Importance of financial deepening

Data suggest that high costs of financial intermediation in southeastern Europe arise in part from the inefficiency of banks. High costs of financial intermediation are often cited as a concern for developing and emerging market countries, as they hamper their financial deepening—providing more banking services to more people—which is essential for economic development.

A number of European transition economies, including the Czech Republic, Estonia, and Lithuania, have been able to avoid this problem by lowering intermediation costs to industrial country levels. However, this has not been the case in southeastern Europe (SEE)—Albania, Bosnia and Herzegovina, Bulgaria, Croatia, Macedonia, Romania, and Slovenia—although a decline in intermediation costs in Slovenia accelerated after it joined the European Union in 2004.

Financial intermediation costs in the SEE countries have been declining only very gradually, and are still well above those in industrialized and more advanced transition economies. Banks were able to narrow their net interest margins in 2000-04, as loan-loss provisions declined, thanks to the improved quality of lending portfolios. Overhead costs, despite some decline, still exceed those of Austrian banks, which are a useful benchmark given their involvement in SEE countries

Cross-country comparison

Low efficiency ratios and earning assets per employee suggest that SEE banks are inefficient. Efficiency ratios—total assets as a share of overhead costs—are low even in Slovenian banks, the most advanced among SEE countries. Earning assets per employee are less than half of those in Austrian banks. As several FSSAs have pointed out, banks in SEE countries have low risk tolerance and prefer to maintain high precautionary balances.

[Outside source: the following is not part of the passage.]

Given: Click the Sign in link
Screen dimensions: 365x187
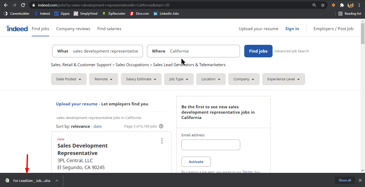Looking at the screenshot, I should click(292, 29).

We can also measure the efficiency of banks as the distance between their actual output and what they could produce if they were at the production frontier, for a given level of inputs, using a scale of 0 (least efficient) to 1 (fully efficient bank). Banks' output is measured in terms of the value of loans, while inputs include deposits, capital, and labor.

Estimates show that SEE banks have become more efficient, but, on average, they are still less efficient than Austrian banks. This might be explained by country differences and banks' operational practices.

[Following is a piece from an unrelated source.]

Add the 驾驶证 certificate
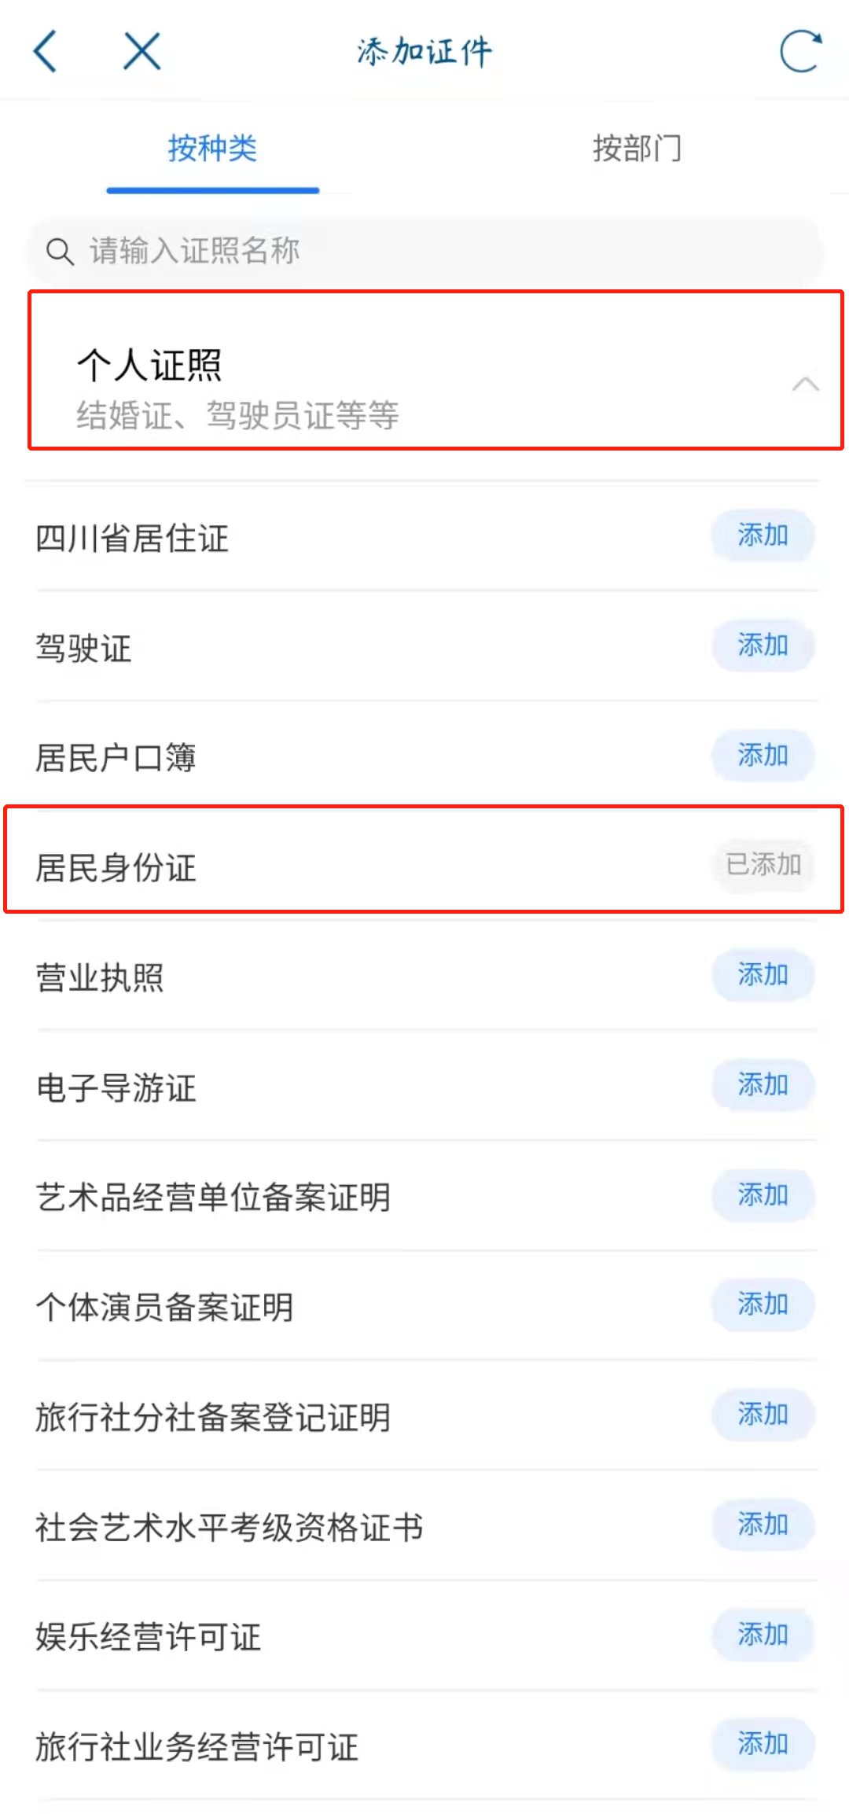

Banks in more advanced SEE economies—Slovenia, Croatia, Romania, and Bulgaria—are more efficient and were able to reduce intermediation costs faster than the rest of the sample (see Chart 1).

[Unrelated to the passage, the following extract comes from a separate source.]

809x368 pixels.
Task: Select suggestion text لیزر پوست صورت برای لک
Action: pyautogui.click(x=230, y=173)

Banks' efficiency is also highly and positively correlated with the stage of countries' transition reforms, as registered by the EBRD transition indicators (see Chart 2).

Foreign banks, on average, are more efficient than domestic banks, suggesting better operational practices at foreign banks. In most SEE countries—Bosnia and Herzegovina, Croatia, Slovenia, and Macedonia—foreign banks' efficiency improved faster than that of domestic banks, and, more generally, banks' efficiency improves with the rising share of foreign banks in the banking system.

Any role for government?

Governments can facilitate the reduction in financial intermediation costs by acting on two fronts:

Changing the business environment through institution-building. The findings of the FSSAs for SEE countries point to numerous institutional weaknesses—inadequate credit information, weaknesses in judicial systems and in corporate governance—which are costly for banks and raise their risks.

Exposing banks to greater competition. Allowing entry of foreign banks and keeping a level playing field promotes competition between foreign and domestic banks, encouraging them to adopt modern banking practices. The development of nonbank intermediaries and capital markets could strengthen competition in the banking sector. Finally, the direct access of businesses to foreign financial markets might further enhance competition in the banking sector, as has been the case in Slovenia.